Though the public trust doctrine is embedded in scores of judicial decisions over the past century, it has been all but lost in the administrative jungle that has choked the field of environmental law over the last three decades. Modern-day bureaucrats and politicians no longer see themselves as trustees of public property and resources. ...

[T]he Nature’s Trust paradigm has the potential to create an organizing framework responsive to the new ecological era. But to do so, it must push beyond the current boundaries of the public trust doctrine. ... First, the public trust doctrine is assumed to be primarily applicable to states, probably because most of the historic cases have involved state action. ... Second, the traditional public trust scholarship has never fully illuminated the Constitutional basis of the public trust doctrine. ... Third, the public trust doctrine has not been folded into the modern context of environmental bureaucracy. ... As a fourth matter, the historic interpretation of the public trust has unduly limited its geographic reach to streambeds and water-related areas. ... Fifth, the public trust has characteristically been portrayed as a creature of U.S. law, though a few have attempted to explore its iterations in other countries. In fact, trust principles are manifest in many other legal systems of the world including, for example, India and the Philippines. ... Sixth, the public trust doctrine is most often cast as a one-dimensional doctrinal tool, used to constrain the actions of one single sovereign, usually a state government or agency. It has far greater potential as a medium in which to allocate inter-sovereign rights to shared resources. ...

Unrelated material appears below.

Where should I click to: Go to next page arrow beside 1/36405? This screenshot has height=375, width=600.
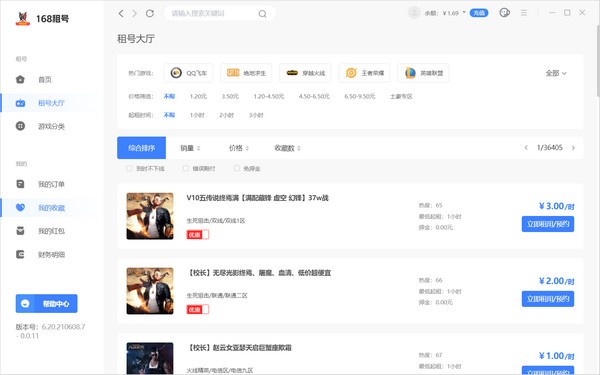tap(573, 148)
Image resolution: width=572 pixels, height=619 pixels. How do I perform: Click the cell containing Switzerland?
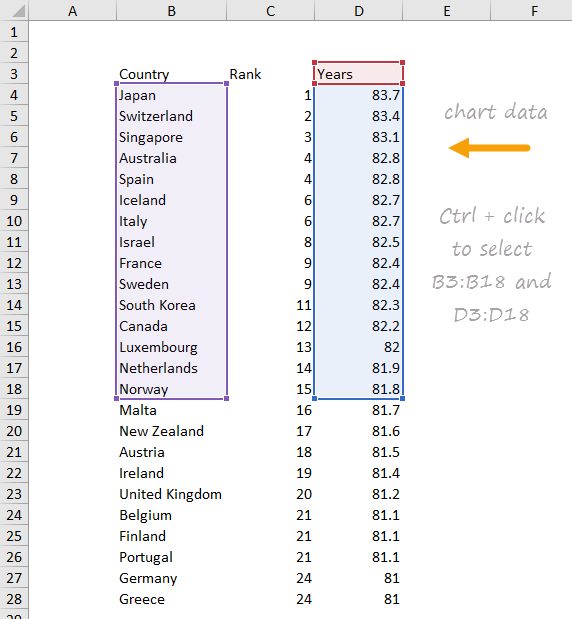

As the nations on Earth confront global ecological crisis, Nature’s Trust can offer a paradigm that transcends cultures and national borders. By drawing on principles basic to sovereignty and rooted in ancient law, manifest in both indigenous and industrialized nations across the world, Nature’s Trust can empower citizens worldwide in their valiant struggles to hold government accountable for protecting a vanishing global natural heritage.